§ **Work instruction**
Without including any pictures, write out the listing below exactly.

Input Start Marker

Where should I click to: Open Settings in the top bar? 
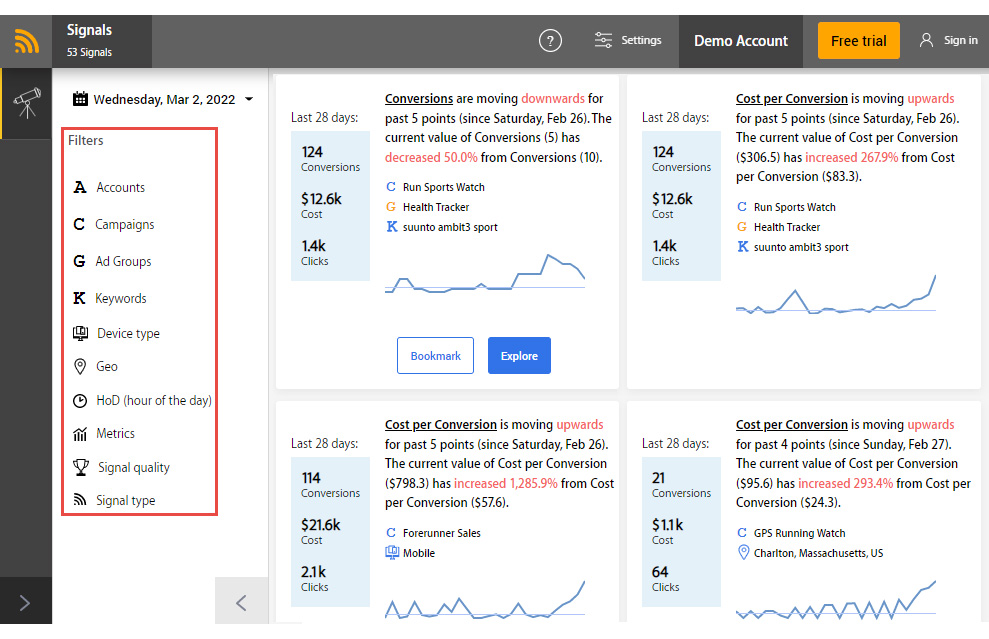(628, 41)
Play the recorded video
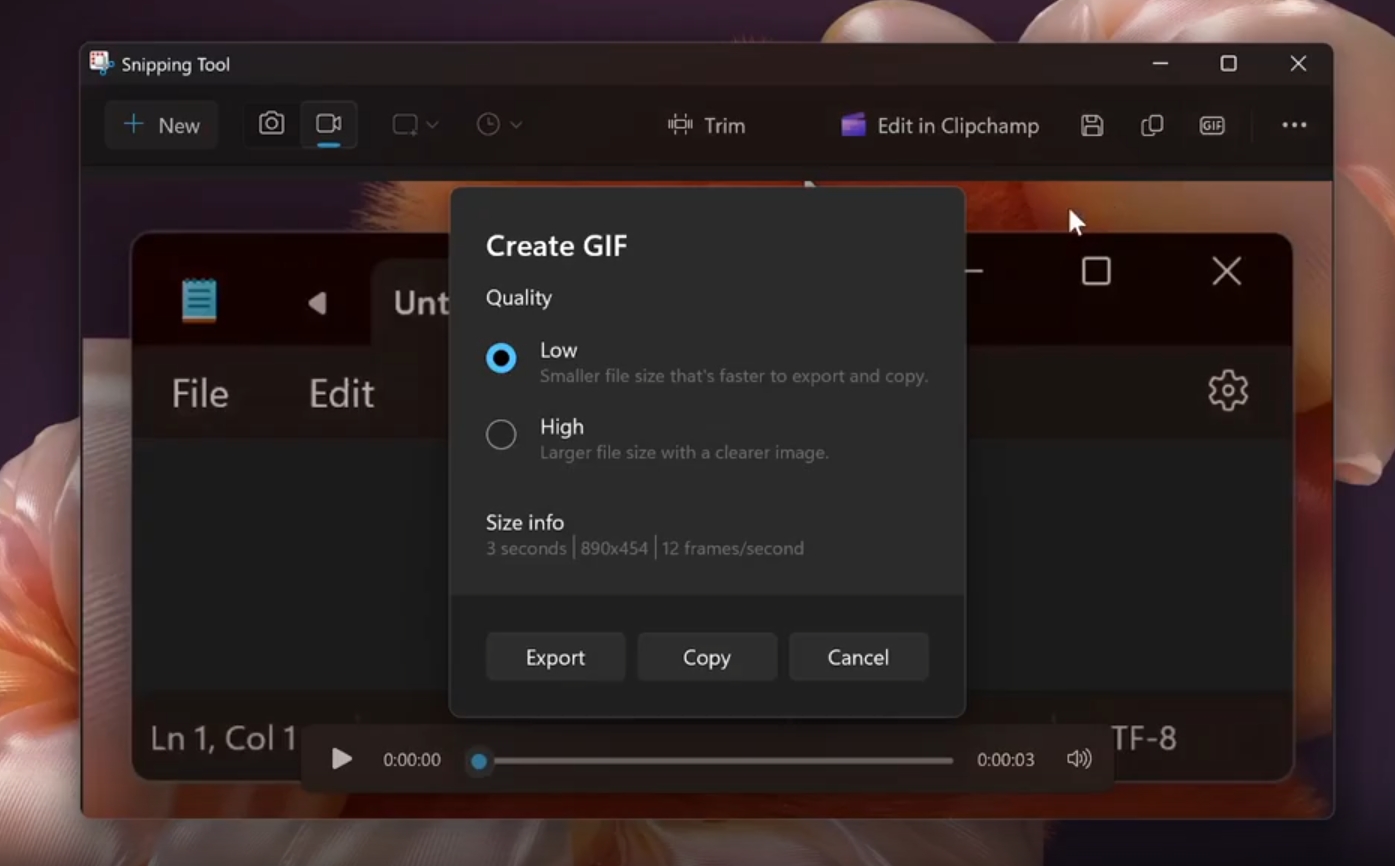1395x866 pixels. pyautogui.click(x=342, y=759)
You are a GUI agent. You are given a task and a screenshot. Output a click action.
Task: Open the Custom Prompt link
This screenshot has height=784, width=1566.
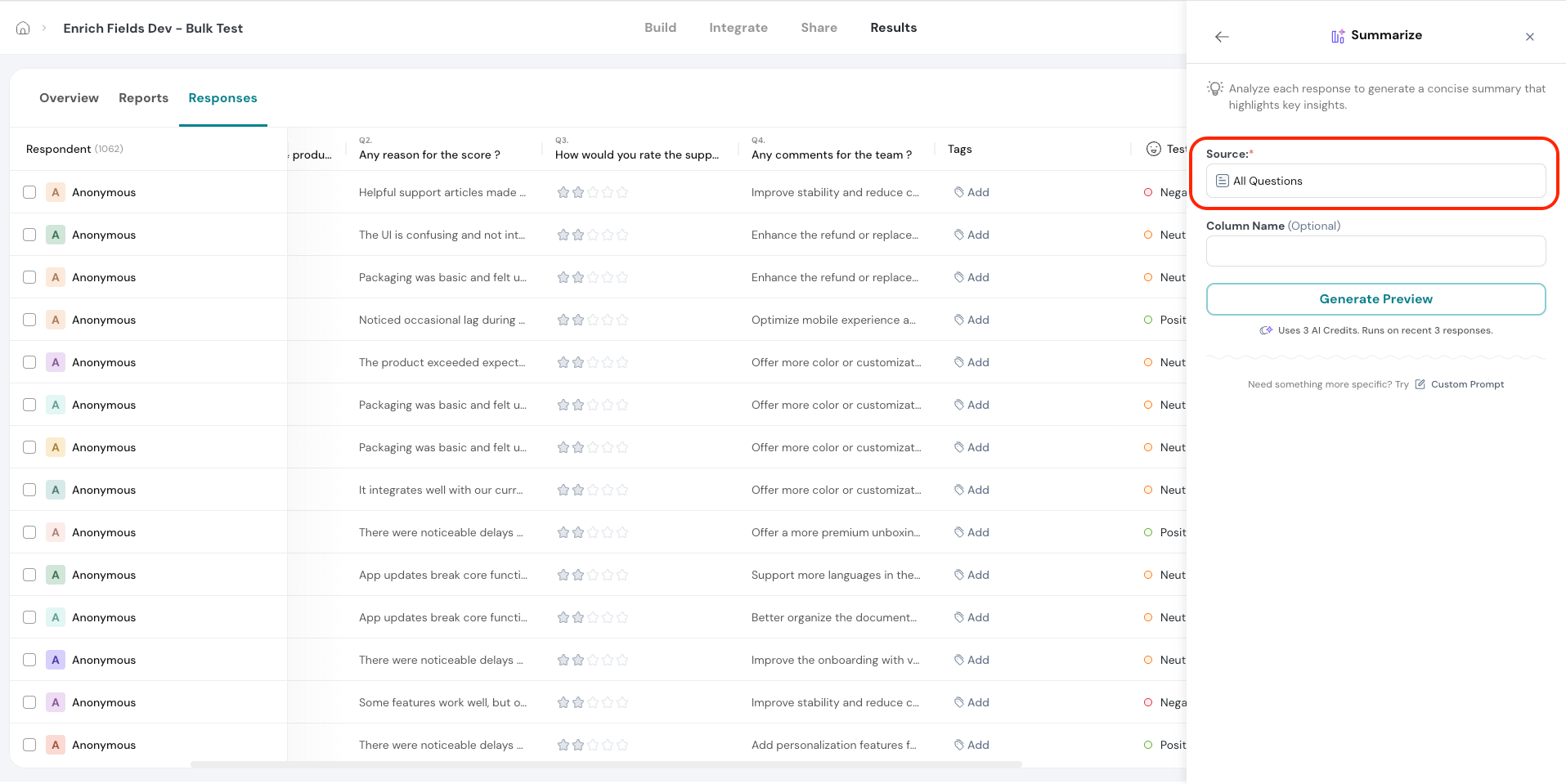click(x=1467, y=384)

Input End Marker

§ **Result of this task**
Where should I click to: Open Settings in the top bar? 
(628, 41)
Play the recorded video
1395x866 pixels. pyautogui.click(x=342, y=759)
You are a GUI agent. You are given a task and a screenshot. Output a click action.
Task: Open the Custom Prompt link
This screenshot has height=784, width=1566.
click(x=1467, y=384)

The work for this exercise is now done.